Best of luck to you, and get better.


----------



## TimClark (Sep 25, 2004)

That really sucks...So they say only back and shoulder muscles... that means just punch. Sorry though that really sucks, thats like breaking your leg during summer, sucks any way you look at it. Get better soon. Good Luck. 

Tim


----------



## Matt6288_2 (Mar 17, 2006)

i know what thats like i shoot high poundage flatbows i build and i hurt my back and stuff alot i really hurt my wristes when roving or shooting alot.get well soon and remember tylenol and dutctape fixes everything.


----------



## Brown Eyed Girl (Aug 24, 2005)

Thanks for the get better wishes! I'm going crazy over here. I'm keeping myself busy but I keep trying to go downstairs to my bow.
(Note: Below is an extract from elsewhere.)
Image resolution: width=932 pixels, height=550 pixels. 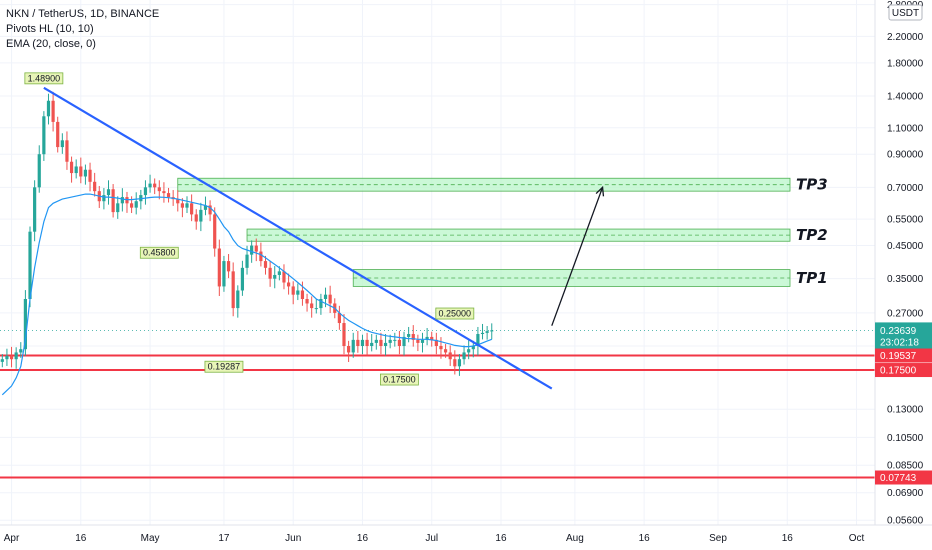 What do you see at coordinates (857, 538) in the screenshot?
I see `time-tick-label: Oct` at bounding box center [857, 538].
My mom caught me waxing it this morning...yeah, it's gotten that bad...only 28 more days to go...

FYI: I'm not going to Pittsburgh.


----------



## alexvpaq (Nov 28, 2005)

Brown Eyed Girl said:


> Thanks for the get better wishes! I'm going crazy over here. I'm keeping myself busy but I keep trying to go downstairs to my bow. My mom caught me waxing it this morning...yeah, it's gotten that bad...only 28 more days to go...
> 
> FYI: I'm not going to Pittsburgh.


OMG this bow gonna shine in a month ! LOL


----------



## YNGARCHER (Jun 17, 2003)

I was out for a month and get to come back to a new bow. Yep, I had too much time to think when I was down. Switching from Darton to Hoyt. I say good move. 
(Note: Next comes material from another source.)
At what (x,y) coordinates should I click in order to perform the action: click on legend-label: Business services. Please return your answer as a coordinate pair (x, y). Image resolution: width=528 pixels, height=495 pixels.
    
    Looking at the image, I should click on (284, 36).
I really sympathize with you, but listen to the doctor. I tried to cheat and cut my off time by a few weeks. Yea that was a bad idea. I ended up having to wait even longer........Well best of luck to ya.
Katie


----------



## bowtech au (Feb 5, 2006)

dam, i slowed down my workouts before my nationals to NOT do that.
it worked. its not worth taking the risk


----------



## sambow (Mar 26, 2005)

nooooooo lizzy im gonna miss you soooooo much at states!!! i can't believe this!!! oh no this means im gonna have to put up with cory myself!! i hope u get well soon!


----------



## archery1 (Apr 12, 2003)

Hey now sam....are you sure it's not the other way around? :tongue: 




Get better soon lizz!!! You have no choice, you are going to go through martin pro shooter shirt withdrawl!


----------



## xringshooter7 (Aug 29, 2005)

don't flatter your self


----------



## Brown Eyed Girl (Aug 24, 2005)

Sam- I know! I'm getting better as quickly as possible so that you don't need to suffer for too long.
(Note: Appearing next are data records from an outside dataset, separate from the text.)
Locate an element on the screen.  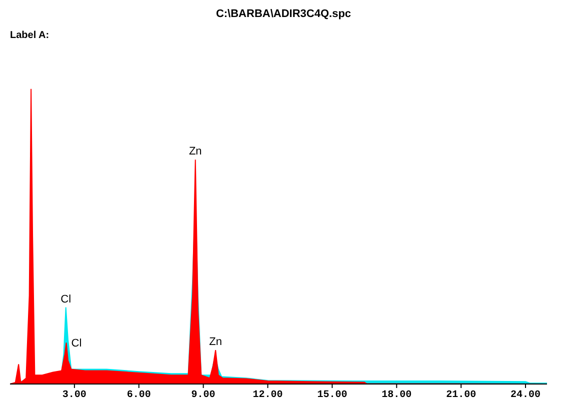
x-tick-label: 18.00 is located at coordinates (397, 396).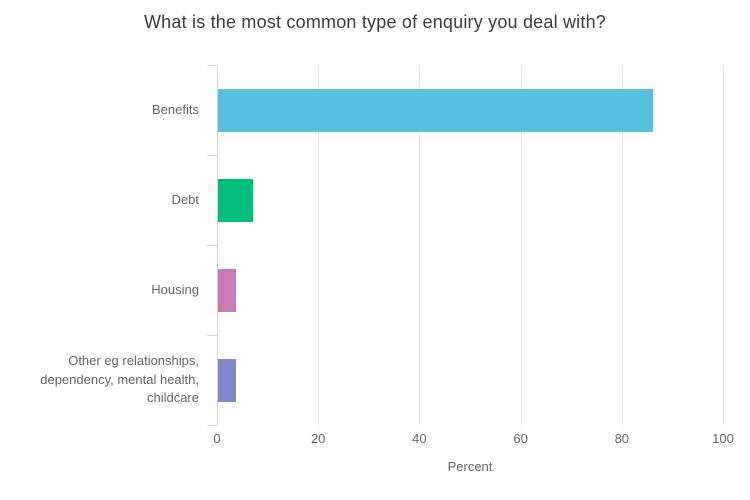 This screenshot has width=750, height=500. What do you see at coordinates (723, 438) in the screenshot?
I see `x-tick-label: 100` at bounding box center [723, 438].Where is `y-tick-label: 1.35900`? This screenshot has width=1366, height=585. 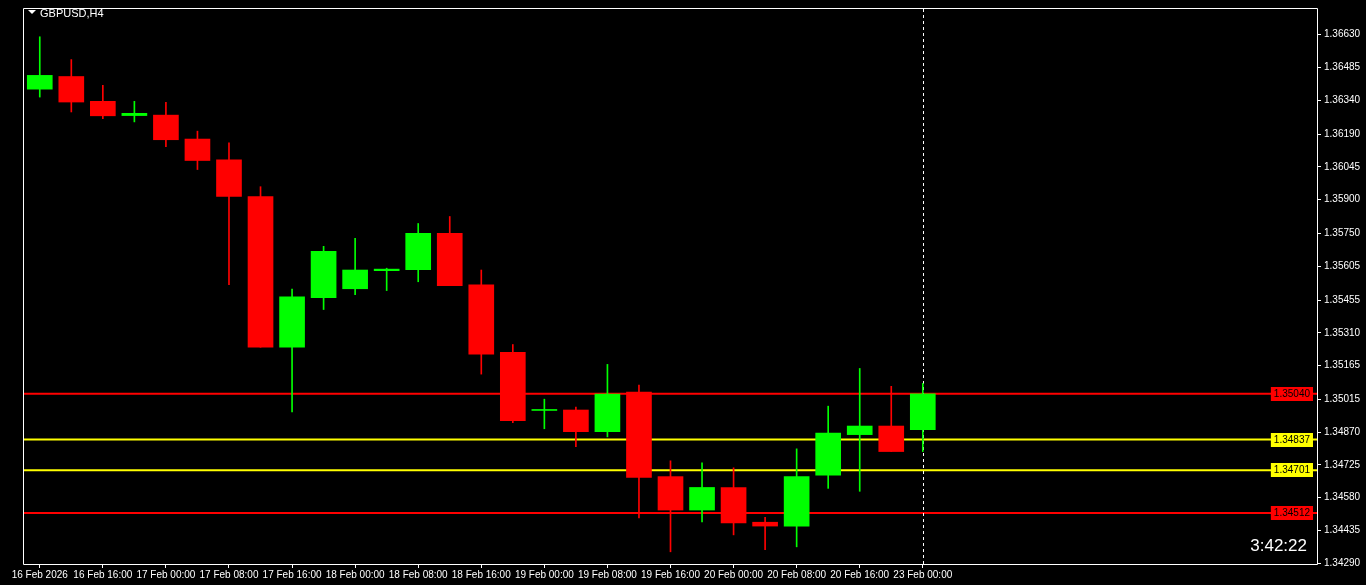 y-tick-label: 1.35900 is located at coordinates (1342, 199).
Cory-You're absolutely right. Must...see...Martin...shirt...*twitches*


----------



## JoshKeller (Sep 11, 2003)

Ah c'mon sissy. I broke my ankle playing basketball and still finished the game.. geez, kids these days :tongue: 

Listen to the Dr's though.. Its not worth doing more damage to it. 5 years later, I still get pains in my ankle, and my cuts and verticle have taken a big hit.


----------



## EC0003 (Nov 12, 2004)

What's next, refletching arrows. Watching tapes of form. 

It would kill me not to be able to shoot.:rip: especially because I got new Ace's


----------



## FSL (May 22, 2002)

While I can understand the need for rest and not shooting, consider this; the doctor did not tell you to stop "practicing" only to stop shooting. Meaning that shot sequence, mental imagery, "shadow shooting" and a host of other techniques are available to assist you with acheiving your goals and returning to your sport not only with a healthy back and shoulder but also a chance to practice PERFECT form and shoot execution without a bow in your hand.

Lanny Bashams "Free Flyte" CD might help shed some light on this for you. But rather than looking at this as a negative, find a way to make it positive.

Finally, consider that your injury might be telling you that something needs to be worked on (ie... balanced back tension with both shoulders when shooting) and now is the time for some real healing to occur.

Best wishes for a "complete" recovery


----------